Find the line below with "Task: Click the" and the line with "You are a computer-use agent. Viewport: 1255px". Output them and the lines between, exactly, but not the pictures.
*** Opening Exercise input ***
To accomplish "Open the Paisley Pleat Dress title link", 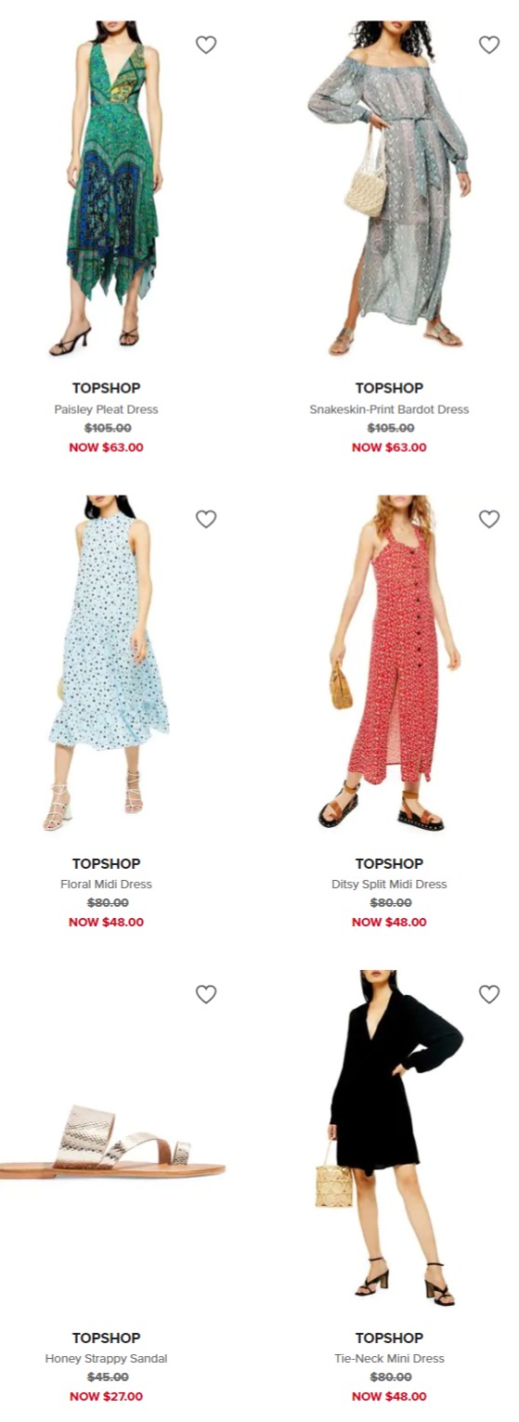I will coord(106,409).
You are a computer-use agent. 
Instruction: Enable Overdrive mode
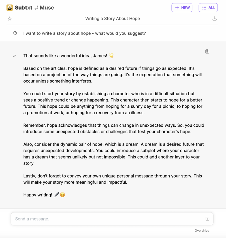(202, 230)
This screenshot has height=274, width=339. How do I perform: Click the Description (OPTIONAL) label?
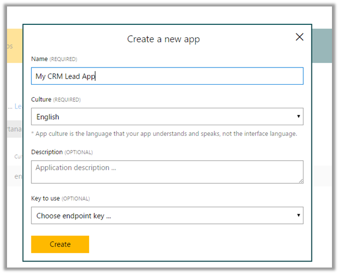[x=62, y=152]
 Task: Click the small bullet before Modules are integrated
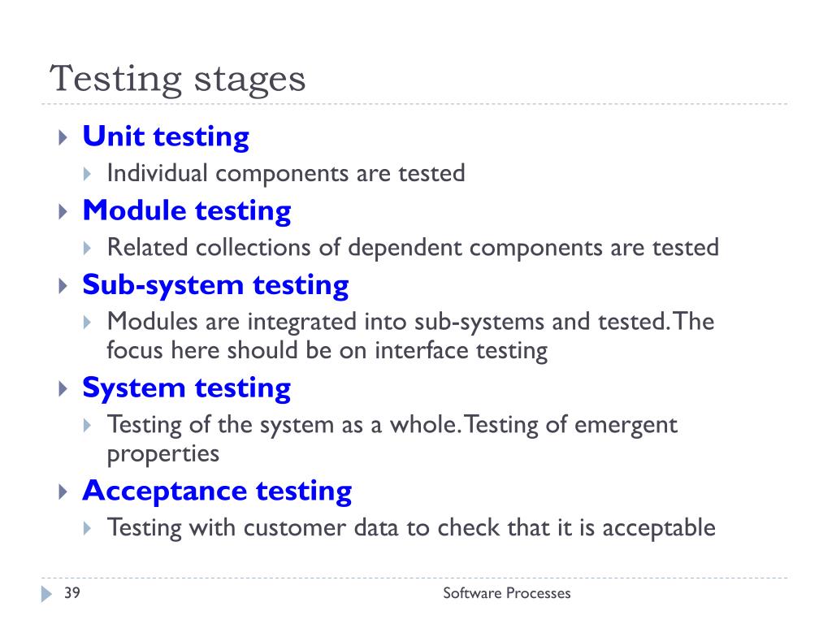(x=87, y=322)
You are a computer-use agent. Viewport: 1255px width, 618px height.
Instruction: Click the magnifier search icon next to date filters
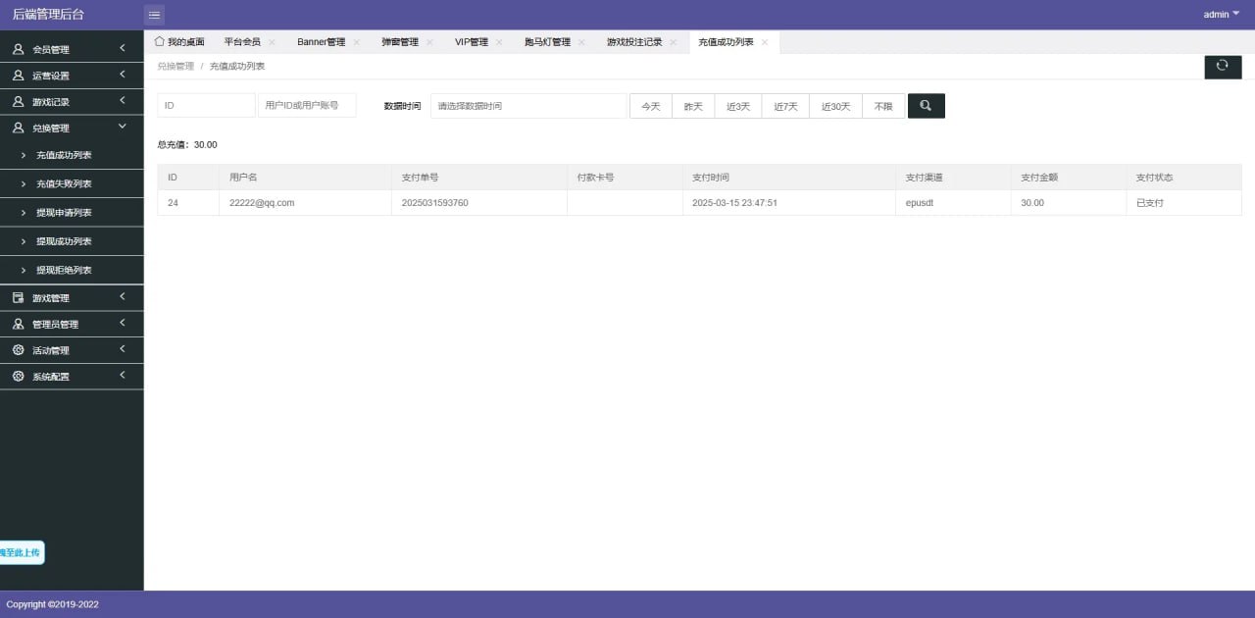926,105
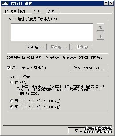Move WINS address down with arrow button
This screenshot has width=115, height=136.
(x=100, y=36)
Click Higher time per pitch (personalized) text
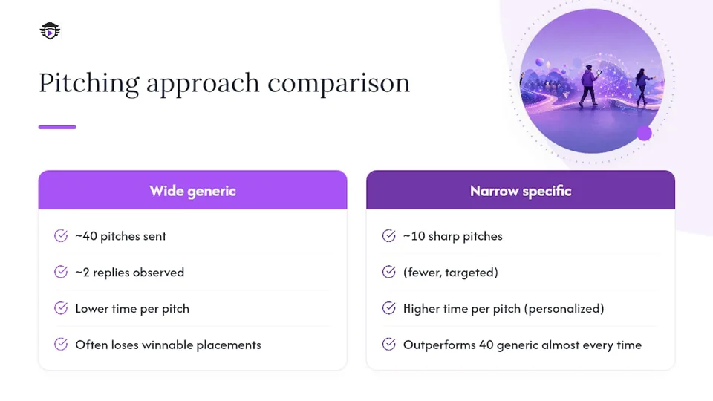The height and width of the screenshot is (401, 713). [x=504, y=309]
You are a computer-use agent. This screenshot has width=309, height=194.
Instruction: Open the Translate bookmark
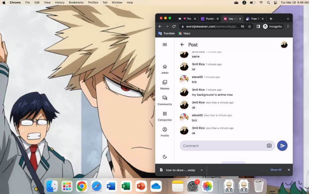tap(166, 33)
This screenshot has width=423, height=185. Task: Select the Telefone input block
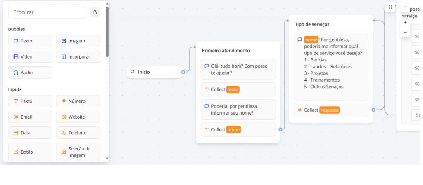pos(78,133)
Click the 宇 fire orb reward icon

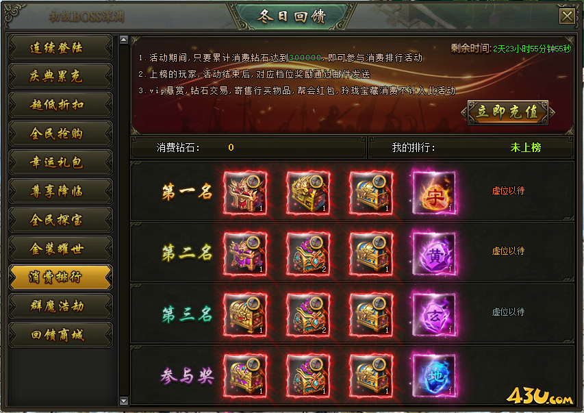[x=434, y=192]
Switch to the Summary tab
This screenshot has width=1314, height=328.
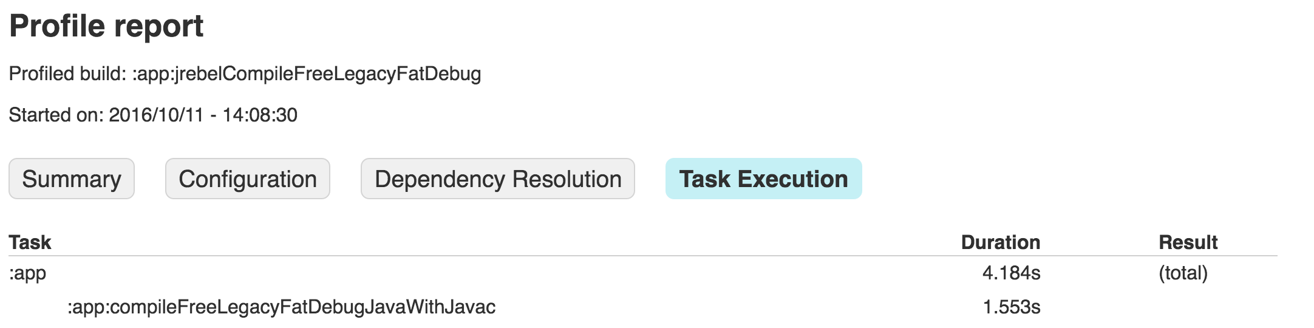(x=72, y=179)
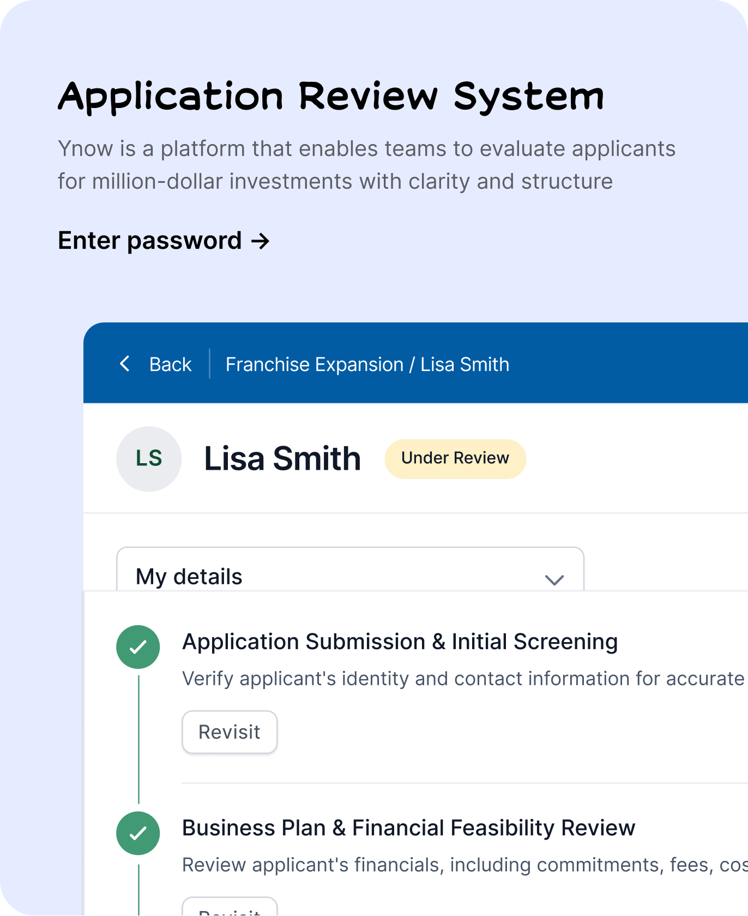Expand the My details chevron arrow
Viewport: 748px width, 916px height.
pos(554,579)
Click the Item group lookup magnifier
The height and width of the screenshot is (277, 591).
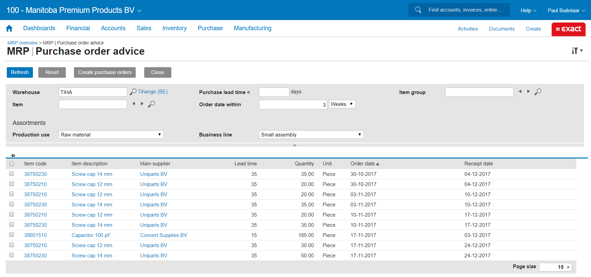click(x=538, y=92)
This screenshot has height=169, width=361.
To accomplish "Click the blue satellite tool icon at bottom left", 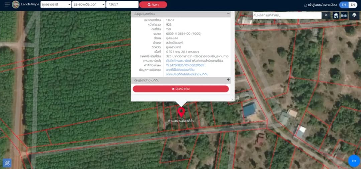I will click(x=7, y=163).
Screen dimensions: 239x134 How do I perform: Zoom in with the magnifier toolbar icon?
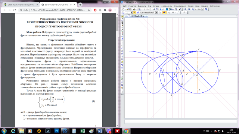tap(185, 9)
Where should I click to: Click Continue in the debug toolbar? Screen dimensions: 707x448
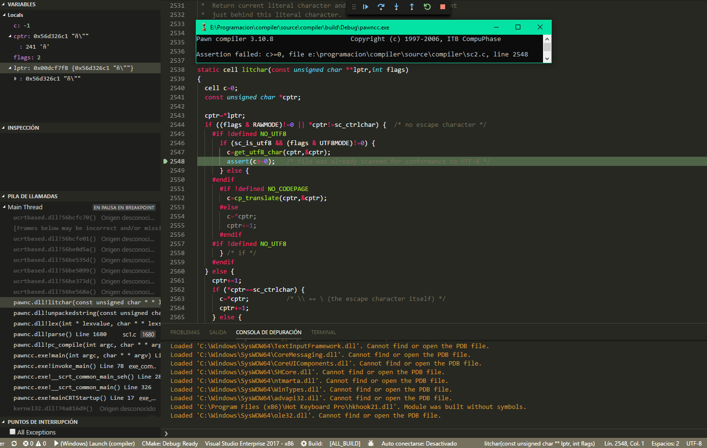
*** Closing Exercise input ***
*Response to the exercise*.
 Task: Click the small bullet before Modules are integrated
(x=87, y=322)
You are a computer-use agent. Viewport: 1255px width, 618px height.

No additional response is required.